Anstie very ably advocated the theory of migraine being a variety of trigeminal neuralgia in the ophthalmic division; and we incline strongly to his view. An attack of migraine often begins with pain distinctly located in the supraorbital nerve as the result of exposure to cold. Frequently it begins in the infraorbital nerve or in the branches of the inferior maxillary division of the fifth. The pain then spreads over one side of the head, both outside and inside, and goes through the recognized symptoms of migraine. In my own case I have often had an attack begin with sharp pain in the supraorbital notch in a spot which could be covered by the tip of the finger. The nerve has seemed swollen, and has been highly sensitive to pressure. Then have come pain extending over the entire side of the head, without its limits being distinctly definable, and the accompanying phenomena of lachrymation, excessive salivation, and copious flow of urine, winding up with vomiting or ineffectual nausea and retching.

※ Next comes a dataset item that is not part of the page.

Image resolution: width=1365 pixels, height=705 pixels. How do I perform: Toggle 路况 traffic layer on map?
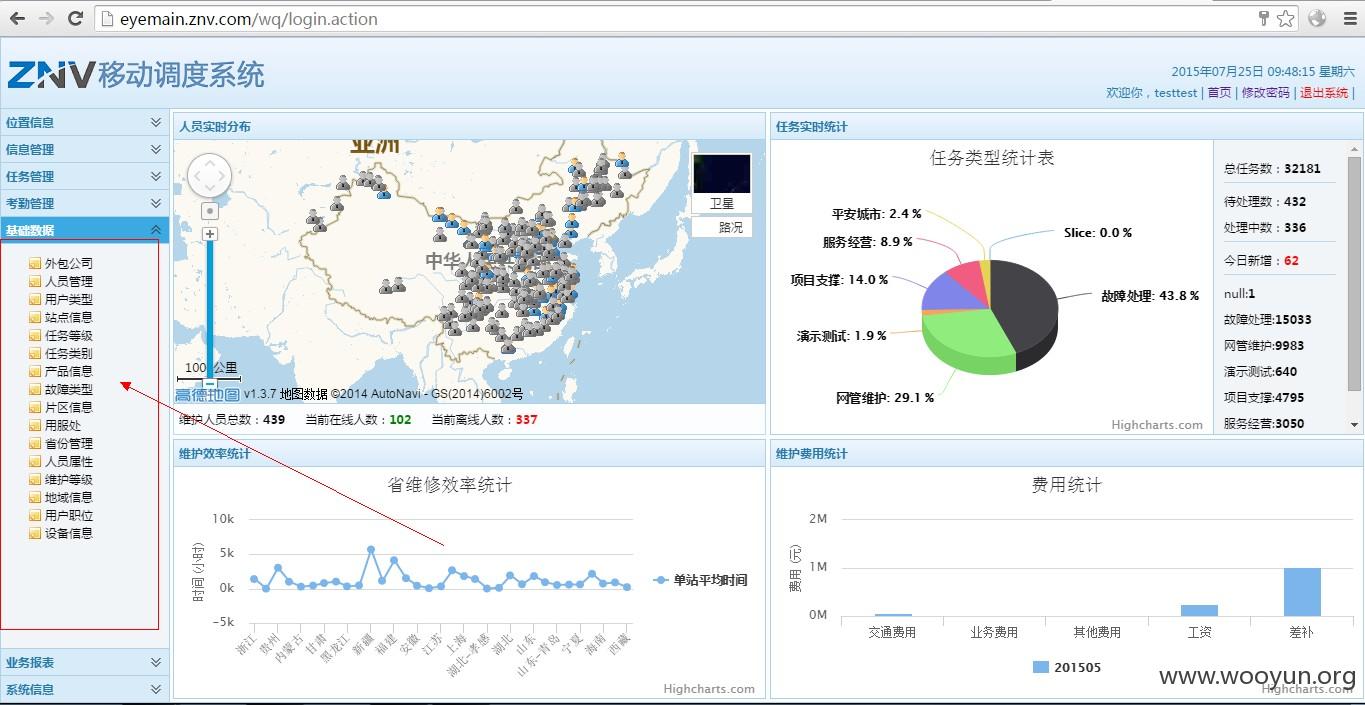pos(722,227)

Anstie brings forward as arguments to support his view the facts that the attacks of migraine often interchange with neuralgic seizures, and that a person who has been migraineuse in early life may in later years lose his hemicranial attacks, and have violent neuralgia in the ophthalmic division of the fifth nerve.

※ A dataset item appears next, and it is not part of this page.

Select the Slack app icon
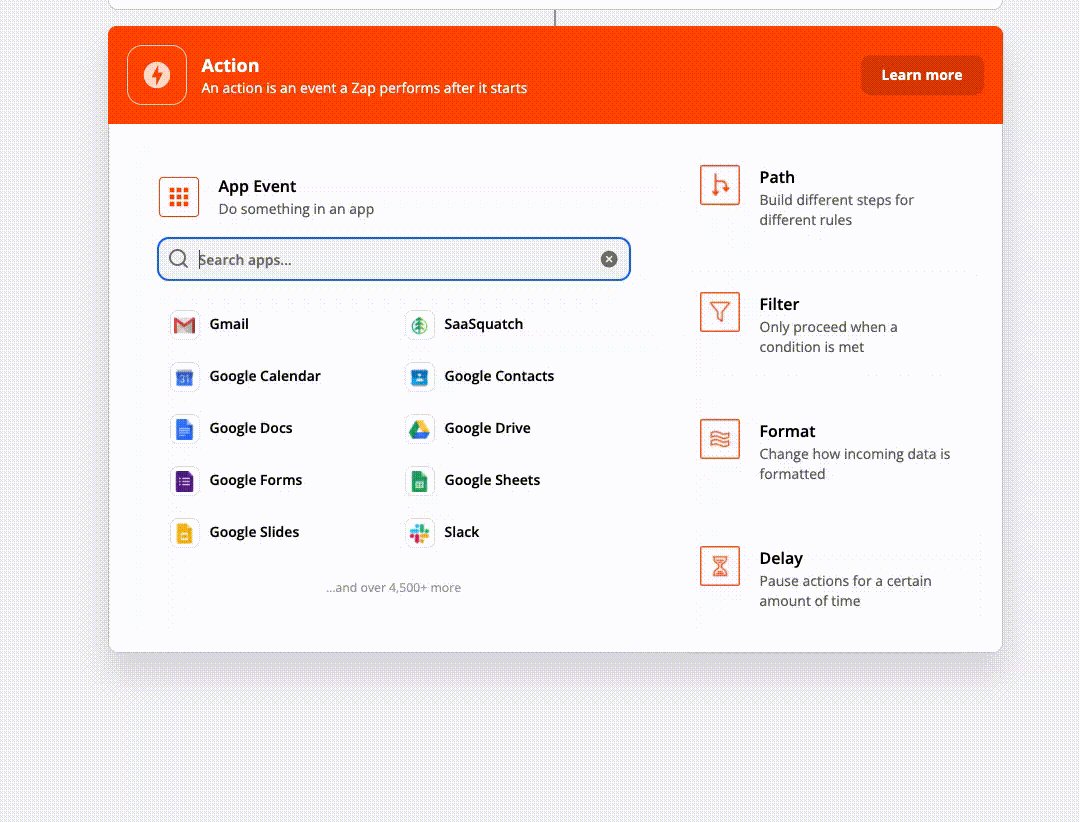The image size is (1080, 822). coord(420,532)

The true seat of the lesion, if we may so call it, upon which the exaggeration of pain-sense depends, is probably in the nerve-centre; that is, in that part of the trigeminal nucleus back to which the fibres go which are distributed to the painful areas. The pain is no doubt chiefly intracranial, and in those portions of the cerebral mass and meninges to which branches of the trigeminal are distributed. All of the divisions of the trigeminus send branches to the dura mater. Many nerves are found in the pia mater as plexuses around the vessels, some of which penetrate into the centre of the brain. Most of these nerves come from branches of the trigeminus.

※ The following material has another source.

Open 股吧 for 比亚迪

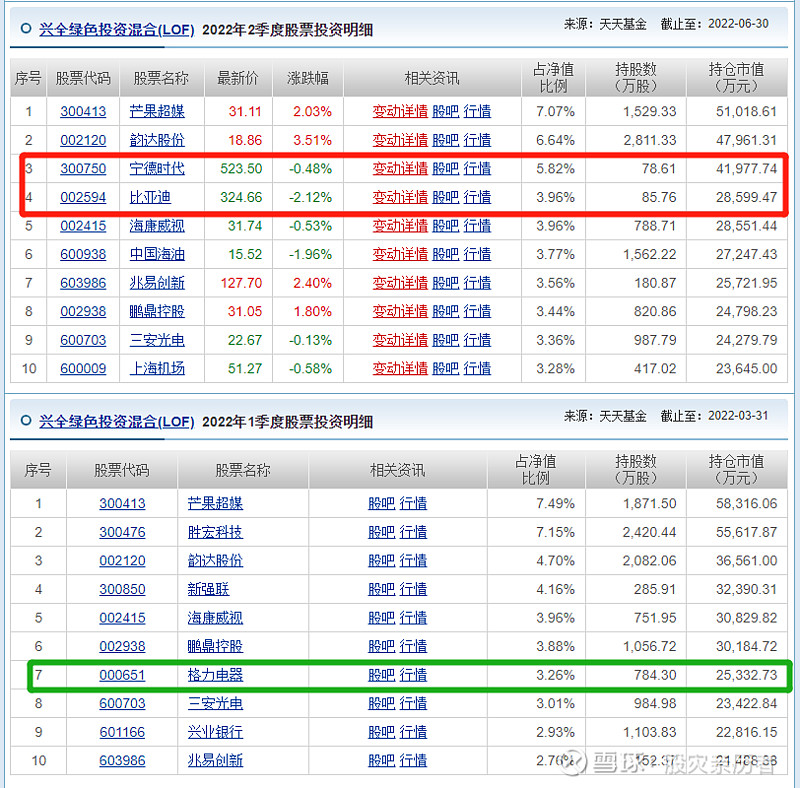444,197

TREATMENT.—The treatment of migraine must be directed to the palliation of the attacks and to their prevention. So little is known of the direct cause of the disease that it is difficult to lay out any distinct course to be followed. Many cases, however, which seem to depend upon a run-down state of the patient are vastly improved by a course of tonics and building up. I have often seen anæmic and feeble women whose attacks were frequent become exempt for a long period by simply taking iron, quinine, and strychnia, and taking an increased amount of nourishment. The rest-treatment of Weir Mitchell is particularly applicable to these cases. In persons whose digestion is bad, and who suffer from constipation, much can be done by relieving these conditions. Some cases which are due to uterine disturbances are benefited by treatment directed to the womb. There are many cases, however, in which no cause is apparent. The patient is well nourished, his eyes are good, he undergoes no strain mentally, morally, or physically, and yet the attacks of migraine come with tolerable regularity. In these persons change of climate sometimes works marvellously beneficial results. I saw last year a young lady who suffered from terrific headaches which sometimes lasted for days. No plan of treatment or regimen seemed to exert the slightest influence upon the attacks, and yet on going to the far West for the summer she remained without an attack during the whole time she was there. In some individuals all forms of treatment may be tried in vain. Anti-periodics have been tested, but with doubtful benefit. Cannabis indica is probably the most potent remedy which is at our command. Its effects are most decided, and many cases of severe hemicrania have been cured by this means alone. It must be given for a long time, and in some instances it is necessary to give gradually-increasing doses up to the physiological effects. The drug must be of good quality, otherwise we need expect no good from it. Indian hemp is well known to be variable in strength, and the best form in which to use it is a fluid extract made by some reliable chemist. Arsenic, phosphorus, and strychnia do not seem to do as much good as in other neuralgias, except so far as they build up the general health.